### Text provided
Several dozen organizations which have a presence on the web call themselves a collaboratory and use the word as part of a longer name that identifies the particular subject matter or vision that motivates them. A few examples include:

Electronic Community of Teachers (hosted by Rice University)
http://ecot.rice.edu/
Houston Urban Learning Initiatives in a Networked Community
http://com.houstonisd.org/hulinc/
The Collaboratory for Community Support
www.comnet.org/collaboratorycs/
Learning through Collaborative Visualization (CoVis) Project
www.covis.nwu.edu/
Northwestern University Project for K-12 Teachers
www.collaboratory.nunet.net/cwebdocs/index.html
Utne Reader Online
http://cafe.utne.com/cafe/
Twin Cities Free Net (uses Caucus, can enter as guest)
www.freenet.msp.mn.us/

One of the tools being used by the medical ignorance collaboratory is a web conferencing interactive software program called Caucus. Moderated by Dr. Roger L. Caldwell, University of Arizona, this program affords an opportunity to interact online in a forum for the exchange of ideas and information of mutual interest. The software allows the organization of responses topically and enables people who enter the forum at different times to catch up on other users' entries. The number of users can be expanded, but to encourage useful interactions, each caucus group should be kept relatively small. Permission is required to enter Caucus. Please contact us for more information.

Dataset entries

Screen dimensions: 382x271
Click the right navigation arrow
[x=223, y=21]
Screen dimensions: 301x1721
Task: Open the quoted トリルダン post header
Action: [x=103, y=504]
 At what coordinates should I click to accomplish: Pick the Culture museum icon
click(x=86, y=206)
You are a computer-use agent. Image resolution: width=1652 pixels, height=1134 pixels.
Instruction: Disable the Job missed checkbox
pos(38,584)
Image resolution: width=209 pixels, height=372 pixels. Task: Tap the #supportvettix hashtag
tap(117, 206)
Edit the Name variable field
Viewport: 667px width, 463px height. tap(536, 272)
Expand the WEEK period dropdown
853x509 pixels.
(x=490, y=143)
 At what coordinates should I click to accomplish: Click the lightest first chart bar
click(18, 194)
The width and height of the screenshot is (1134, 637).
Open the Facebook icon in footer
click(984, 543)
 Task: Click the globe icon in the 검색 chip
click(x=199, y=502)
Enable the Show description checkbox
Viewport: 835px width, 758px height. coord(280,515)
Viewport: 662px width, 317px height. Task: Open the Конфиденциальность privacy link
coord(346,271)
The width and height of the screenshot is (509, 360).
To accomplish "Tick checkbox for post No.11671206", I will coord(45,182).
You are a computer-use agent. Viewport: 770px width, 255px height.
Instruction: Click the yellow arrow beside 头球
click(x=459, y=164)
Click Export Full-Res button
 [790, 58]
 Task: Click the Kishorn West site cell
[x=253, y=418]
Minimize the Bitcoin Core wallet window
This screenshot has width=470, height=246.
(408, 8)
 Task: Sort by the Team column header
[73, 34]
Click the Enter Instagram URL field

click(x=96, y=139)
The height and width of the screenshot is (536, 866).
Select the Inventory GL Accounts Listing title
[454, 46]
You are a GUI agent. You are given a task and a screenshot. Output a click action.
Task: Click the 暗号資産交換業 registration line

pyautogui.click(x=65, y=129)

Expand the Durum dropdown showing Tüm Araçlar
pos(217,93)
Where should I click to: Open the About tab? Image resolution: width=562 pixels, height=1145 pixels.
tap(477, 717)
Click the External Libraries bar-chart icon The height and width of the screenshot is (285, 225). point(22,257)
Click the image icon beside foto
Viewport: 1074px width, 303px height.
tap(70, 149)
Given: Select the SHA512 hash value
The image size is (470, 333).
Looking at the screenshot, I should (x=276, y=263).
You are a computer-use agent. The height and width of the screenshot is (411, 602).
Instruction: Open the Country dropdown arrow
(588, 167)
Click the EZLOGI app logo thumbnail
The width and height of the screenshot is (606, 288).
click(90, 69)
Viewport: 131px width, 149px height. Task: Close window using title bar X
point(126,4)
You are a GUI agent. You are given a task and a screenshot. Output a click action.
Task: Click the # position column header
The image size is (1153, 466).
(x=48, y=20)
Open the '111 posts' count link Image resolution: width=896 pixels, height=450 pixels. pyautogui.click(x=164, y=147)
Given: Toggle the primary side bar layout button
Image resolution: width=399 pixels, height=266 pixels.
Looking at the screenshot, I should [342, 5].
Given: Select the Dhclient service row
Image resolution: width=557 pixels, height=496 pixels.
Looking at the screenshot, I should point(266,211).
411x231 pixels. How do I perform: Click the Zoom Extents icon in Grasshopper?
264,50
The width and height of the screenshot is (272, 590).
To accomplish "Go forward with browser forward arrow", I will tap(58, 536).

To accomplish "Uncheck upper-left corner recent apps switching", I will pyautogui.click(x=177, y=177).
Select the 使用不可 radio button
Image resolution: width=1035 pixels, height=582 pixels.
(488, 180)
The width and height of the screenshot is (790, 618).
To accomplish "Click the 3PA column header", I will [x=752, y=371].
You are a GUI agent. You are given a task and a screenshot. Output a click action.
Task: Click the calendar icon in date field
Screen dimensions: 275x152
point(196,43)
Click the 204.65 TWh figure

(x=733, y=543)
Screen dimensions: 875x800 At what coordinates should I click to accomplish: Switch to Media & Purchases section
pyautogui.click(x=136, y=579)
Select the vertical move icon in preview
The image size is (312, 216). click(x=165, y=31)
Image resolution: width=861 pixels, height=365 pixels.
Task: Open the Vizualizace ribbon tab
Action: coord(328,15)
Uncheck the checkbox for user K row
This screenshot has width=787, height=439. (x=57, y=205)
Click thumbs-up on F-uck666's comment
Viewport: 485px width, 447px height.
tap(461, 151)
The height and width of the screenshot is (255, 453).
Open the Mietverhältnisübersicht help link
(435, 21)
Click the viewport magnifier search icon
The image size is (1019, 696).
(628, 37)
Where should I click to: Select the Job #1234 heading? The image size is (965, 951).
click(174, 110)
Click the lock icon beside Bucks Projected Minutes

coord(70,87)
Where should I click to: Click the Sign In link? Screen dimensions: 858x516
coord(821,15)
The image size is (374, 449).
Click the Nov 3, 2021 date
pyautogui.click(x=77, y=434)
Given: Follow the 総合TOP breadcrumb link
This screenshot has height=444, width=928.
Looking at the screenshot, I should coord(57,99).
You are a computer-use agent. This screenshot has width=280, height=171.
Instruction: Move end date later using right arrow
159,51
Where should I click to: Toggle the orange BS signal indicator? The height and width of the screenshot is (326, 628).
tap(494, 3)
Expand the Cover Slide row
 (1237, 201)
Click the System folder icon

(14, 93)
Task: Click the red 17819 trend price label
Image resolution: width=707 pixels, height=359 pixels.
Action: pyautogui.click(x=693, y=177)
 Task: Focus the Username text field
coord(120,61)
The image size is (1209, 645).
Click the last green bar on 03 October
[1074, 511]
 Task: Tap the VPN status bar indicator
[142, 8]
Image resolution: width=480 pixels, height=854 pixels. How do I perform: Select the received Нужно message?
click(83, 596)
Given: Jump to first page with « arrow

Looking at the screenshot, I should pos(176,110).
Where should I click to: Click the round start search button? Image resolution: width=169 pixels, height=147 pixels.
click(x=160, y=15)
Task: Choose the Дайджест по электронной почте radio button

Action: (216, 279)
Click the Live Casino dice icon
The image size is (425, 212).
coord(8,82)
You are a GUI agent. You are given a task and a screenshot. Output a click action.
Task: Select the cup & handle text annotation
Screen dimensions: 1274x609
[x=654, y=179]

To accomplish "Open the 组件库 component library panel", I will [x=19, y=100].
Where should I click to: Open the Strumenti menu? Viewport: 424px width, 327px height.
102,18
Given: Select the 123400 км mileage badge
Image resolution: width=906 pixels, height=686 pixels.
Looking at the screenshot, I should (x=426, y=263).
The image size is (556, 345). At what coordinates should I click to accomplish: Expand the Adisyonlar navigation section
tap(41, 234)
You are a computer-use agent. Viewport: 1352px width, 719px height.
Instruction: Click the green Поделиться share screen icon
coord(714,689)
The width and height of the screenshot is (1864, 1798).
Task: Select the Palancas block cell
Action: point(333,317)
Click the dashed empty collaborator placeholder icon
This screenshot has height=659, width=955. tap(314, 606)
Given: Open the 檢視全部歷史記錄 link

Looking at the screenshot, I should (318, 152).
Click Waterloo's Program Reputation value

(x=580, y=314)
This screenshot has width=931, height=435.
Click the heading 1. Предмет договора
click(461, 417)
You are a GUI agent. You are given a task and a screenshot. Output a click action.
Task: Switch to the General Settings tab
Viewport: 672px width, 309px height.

### Task requirements
• a. In the collaboratory text, quote the passage from "One of the tools" up to and including "for more information.".
• b. According to the collaboratory text, who moderates the Caucus program?

### Responses
• a.
One of the tools being used by the medical ignorance collaboratory is a web conferencing interactive software program called Caucus. Moderated by Dr. Roger L. Caldwell, University of Arizona, this program affords an opportunity to interact online in a forum for the exchange of ideas and information of mutual interest. The software allows the organization of responses topically and enables people who enter the forum at different times to catch up on other users' entries. The number of users can be expanded, but to encourage useful interactions, each caucus group should be kept relatively small. Permission is required to enter Caucus. Please contact us for more information.

• b. Dr. Roger L. Caldwell of the University of Arizona.